Ornate Box Turtle


Terrapene ornata ornate

Order: Testudines

Family: Emydidae

Natural History Information

Range and Habitat

  • Common box turtles can be found throughout the eastern United States and Mexico. They can live in a wide variety of habitats, from wooded swamps to dry, grassy fields. They are most abundant and healthy in moist forested areas with plenty of underbrush. They will often venture into shallow water at the edge of ponds or streams, or in puddles.


  • Box turtles reach sexual maturity at 7 to 10 years of age, or when they are 5 to 6 inches in length.
  • This species might be able to live as long as 100 years, but a lifespan of 30 to 40 years is more common.

Ecosystem Role

  • Box turtles are generally a land animal, but they will soak in mud or water for stretches of time. During hot, dry spells, a box turtle will spend its time beneath logs or matted vegetation while it waits for it to rain. In winter, box turtles hibernate in loose soil at a depth of up to 2 feet.
  • Home ranges generally measure less than 200 square meters.
  • Young box turtles are extremely secretive and difficult to find in the wild.

Husbandry Information

Housing Requirements

  • Temperature, Humidity, Light Cycles
    • Temperature: 70-90 F; ambient temp ~80 F; basking 90-95 F
    • Humidity: 40-50%
    • Lighting: need at least 5% UVA/UVB lighting
  • Substrate
    • Sphagnum moss and vermiculite or a sandy soil substrate deep enough to burrow in, generally no less than 4 inches deep
    • This species enjoys burrowing, so providing deep substrate into which they can burrow is ideal.

Diet Requirements

  • Diet in the Wild
    • In the wild ornate box turtles are omnivorous. They actively hunt and consume grasshoppers, crickets, beetles and earthworms. Additionally, ornate box turtles will graze on low-growing vegetation, berries and even mushrooms.
  • Diet under human care
    • Under human care, it is important to provide a varied assortment of foods, as the diversity of the ornate box turtle diet can lead to them being picky eaters.
    • Commercially bred cockroaches in addition to crickets, mealworms, earthworms, hard-boiled eggs, ground beef and even canned cat/dog food (which should be your last choice due to the high fat and processed meat content) make for excellent sources of protein.
    • Berries, sliced melon, mushrooms, mustard greens, collard greens and dandelion greens round out the vegetarian side of the menu.

Veterinary Concerns

  • Juveniles may need extra calcium supplementation as they grow. They’re highly carnivorous as juveniles and become less so as adults.
  • It is important to your ornate box turtle’s health to provide a rich calcium source for your turtles as well as a source rich in beta carotene or vitamin A. Therefore, insects should be dusted with a high quality vitamin and mineral supplement prior to being offered.

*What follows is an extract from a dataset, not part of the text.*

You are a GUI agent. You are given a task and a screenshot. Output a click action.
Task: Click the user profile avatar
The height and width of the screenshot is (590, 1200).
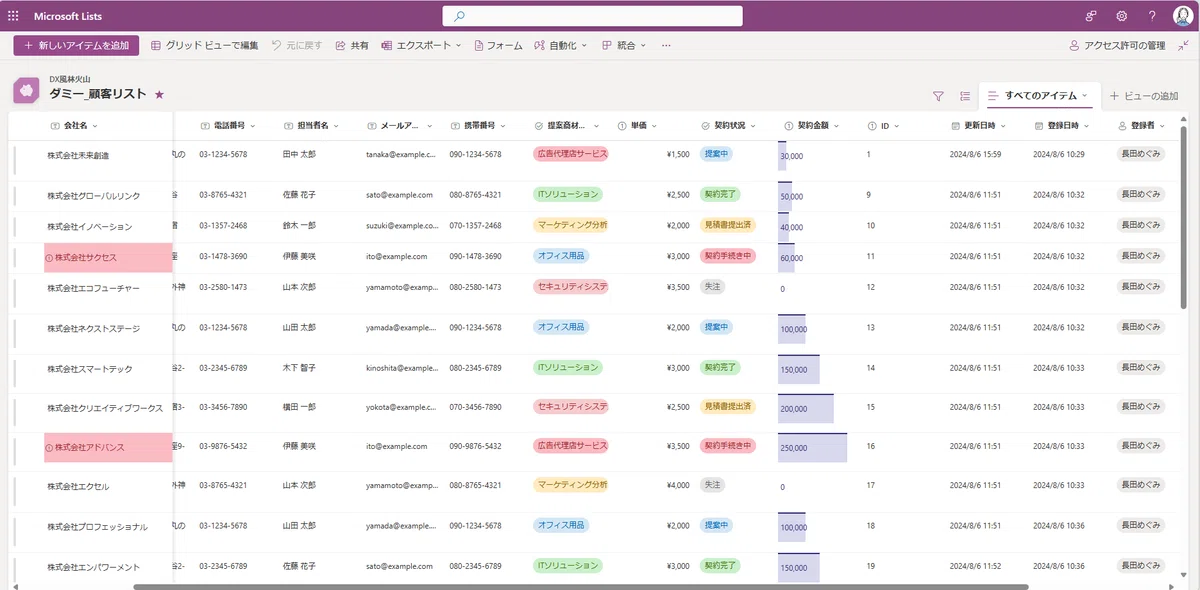click(x=1180, y=16)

  • Environmental Enrichment
    • This species enjoys burrowing, so providing deep substrate into which they can burrow is ideal.

Programmatic Information

Messaging Themes

  • Threats and Conservation Status
    • In general, animals seen at the zoo do not make good pets. Most have specialized dietary, veterinary, housing, and social needs that are difficult or impossible for even dedicated pet owners to meet. Always ensure that your future pet has not been taken from the wild. Captured animals are typically mistreated by profit-motivated traffickers and dealers, resulting in many animal deaths; well-meaning animal lovers may feel like they are rescuing animals by purchasing them but are really perpetuating the cruelty. In addition, many exotic pets are released by their owners when they become too dangerous or demanding, often with devastating effects on local ecosystems. Animals that should never be kept as pets include all bats, primates, and exotic carnivores. Birds, fish, and reptiles have specialized needs, are frequently wild-caught, and damage the local environment if released; guests should be advised to educate themselves and proceed with caution. Domestic dogs and cats are almost always the best option! Many deserving animals are available for adoption at animal shelters.
  • Interesting Natural History Information
    • Box turtles have a homing instinct that causes them to try to return to the place where they hatched if they are moved. As a result, when box turtles that have been taken as pets are returned to the wild, they will head straight for their natal grounds – a potentially fatal journey.
    • Like all other species of American box turtle, ornate box turtles possess a hinged plastron.
  • Did you know…
    • Dimorphism: Male ornate box turtles usually have a slightly concave plastron and possess red irises, and female ornate box turtles have a flat plastron with brown or yellow irises. Males also have longer, thicker tails.
    • Adult ornate box turtles are typically between 5 to 7 inches in length, with most ornate box turtles topping out around 6 inches.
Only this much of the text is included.